Bernardino Rafael critica parlamento e reitera a necessidade urgente da Lei da Polícia
O Comandante-Geral da Polícia da República de Moçambique, Bernardino Rafael, expressou a sua profunda insatisfação com a Assembleia da República pela não aprovação da Lei da Polícia, um processo que se arrasta há mais de uma década.
Rafael considera a falta de aprovação desta lei como “inexplicável” e apelou aos deputados para demonstrarem mais respeito pela instituição policial.
Durante a cerimónia de Patenteamento de Agentes da Lei e Ordem, realizada na cidade de Pemba, capital da província de Cabo Delgado, Bernardino Rafael afirmou que dirigir a Polícia sem uma legislação adequada é uma tarefa extremamente difícil. “Não conheço nenhum país que experimente uma situação semelhante. O país tem instituições com leis actualizadas, excepto a polícia, que continua a operar sem uma lei apropriada”, lamentou.
O Comandante-Geral frisou que a falta de uma Lei da Polícia afecta não apenas a sua gestão, mas também a moral e o reconhecimento dos agentes de segurança. “A situação é lamentável e inexplicável.
Fiquei em silêncio por muito tempo, mas agora estou a responder às preocupações dos meus colegas, que estão ansiosos e questionam se realmente existem ou se são reconhecidos”, explicou, assegurando que a polícia é, de fato, reconhecida pela população.
Rafael salientou que muitos moçambicanos têm membros da família que são policiais, e mesmo aqueles que hesitam em aprovar a lei têm parentes na força policial. “Em cerimónias fúnebres e missas, muitos vão com irmãos policiais. Não compreendo por que há receio em aprovar a Lei da Polícia”, disse.
O Comandante-Geral acredita que a ausência de progresso na aprovação da lei resulta da falta de coesão entre alguns deputados. “Não são todos os deputados nem todos os moçambicanos. Há pessoas com uma visão oculta, que não a apresentam claramente”, afirmou.
Ele criticou ainda o desrespeito de alguns políticos pela Polícia, destacando que muitos deles não percebem que também são eleitores. “Às vezes, os políticos ofendem-nos sem perceber que também somos cidadãos com direito a voto”, declarou, fazendo um apelo para haver mais respeito pela polícia.
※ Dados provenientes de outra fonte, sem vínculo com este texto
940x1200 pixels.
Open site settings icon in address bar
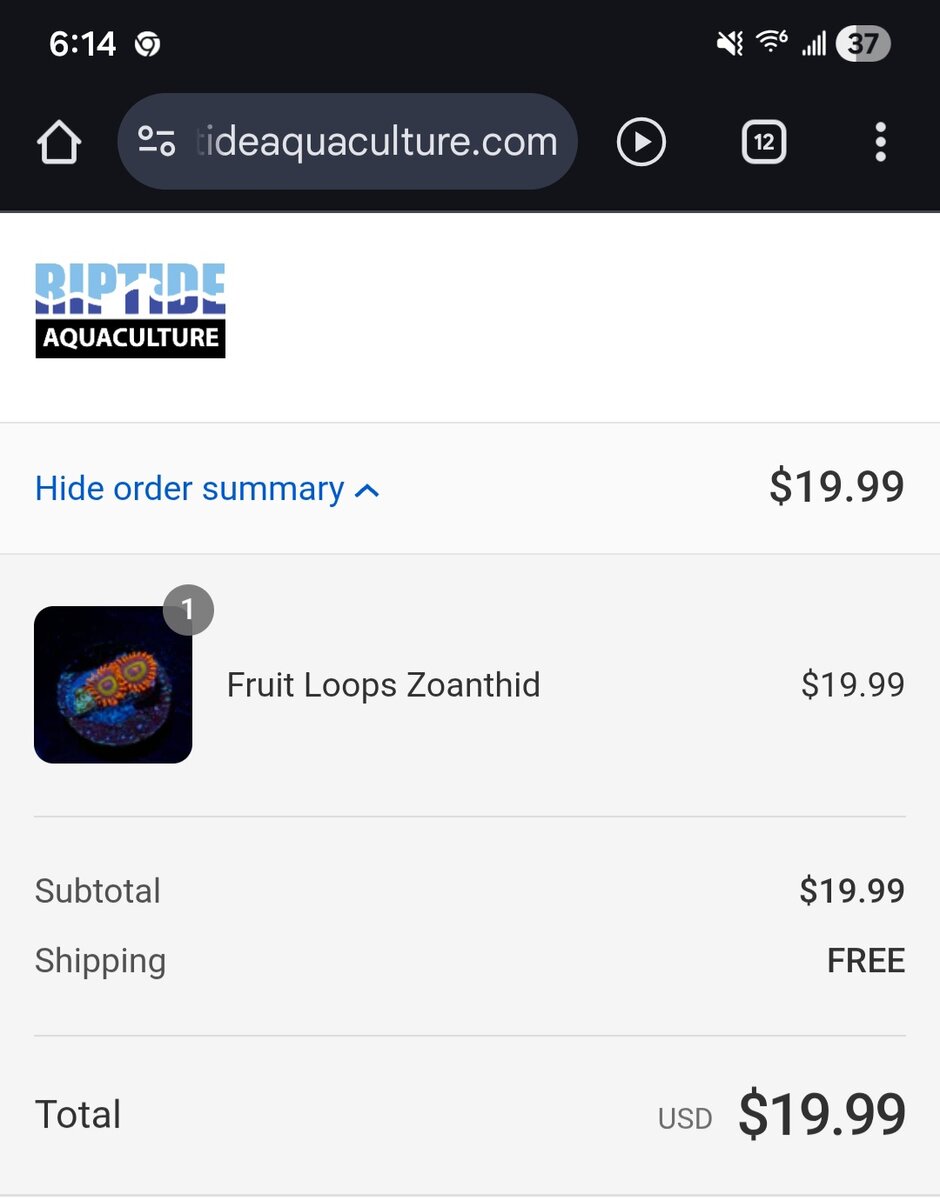coord(157,142)
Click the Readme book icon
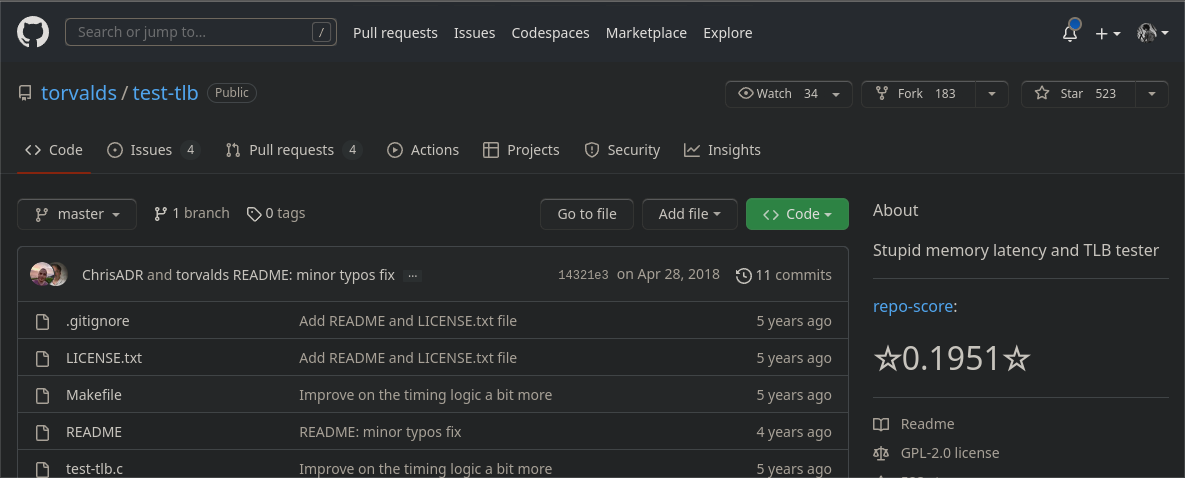The height and width of the screenshot is (478, 1185). click(881, 424)

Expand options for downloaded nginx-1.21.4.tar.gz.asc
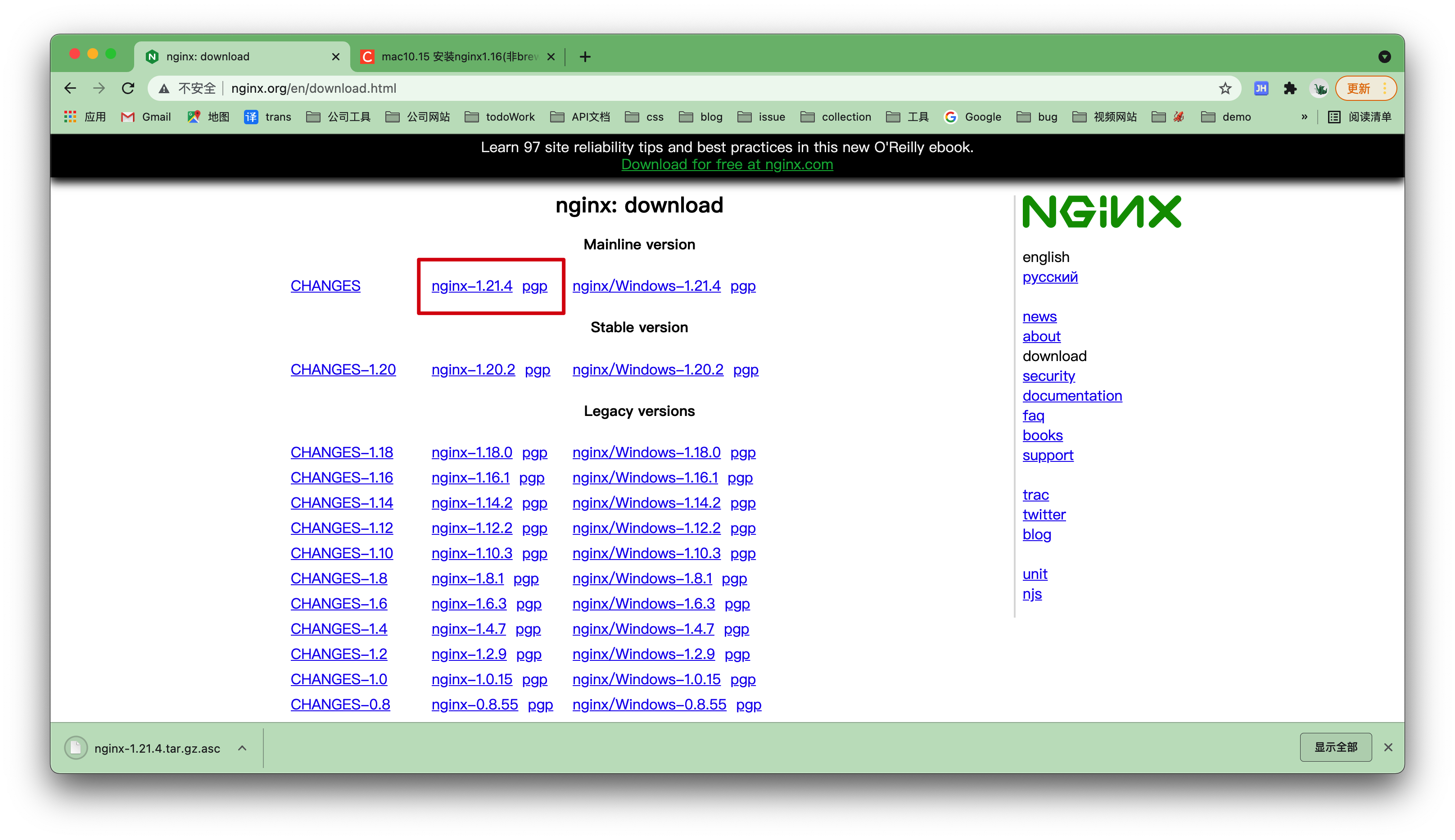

Bernardino Rafael também incentivou a sua corporação a exercer o direito de voto nas próximas eleições com consciência, sublinhando a importância de eleger representantes que apoiem a aprovação da Lei da Polícia. “Ninguém deve ficar sem votar. Votem com a consciência e escolha deputados que discutirão a nossa lei e identificarão as áreas de melhoria”, pediu.
Este desabafo do Comandante-Geral destacou-se como uma forte declaração de apoio à necessidade urgente de uma legislação adequada para a Polícia, a qual é vista como essencial para garantir a ordem e segurança no país.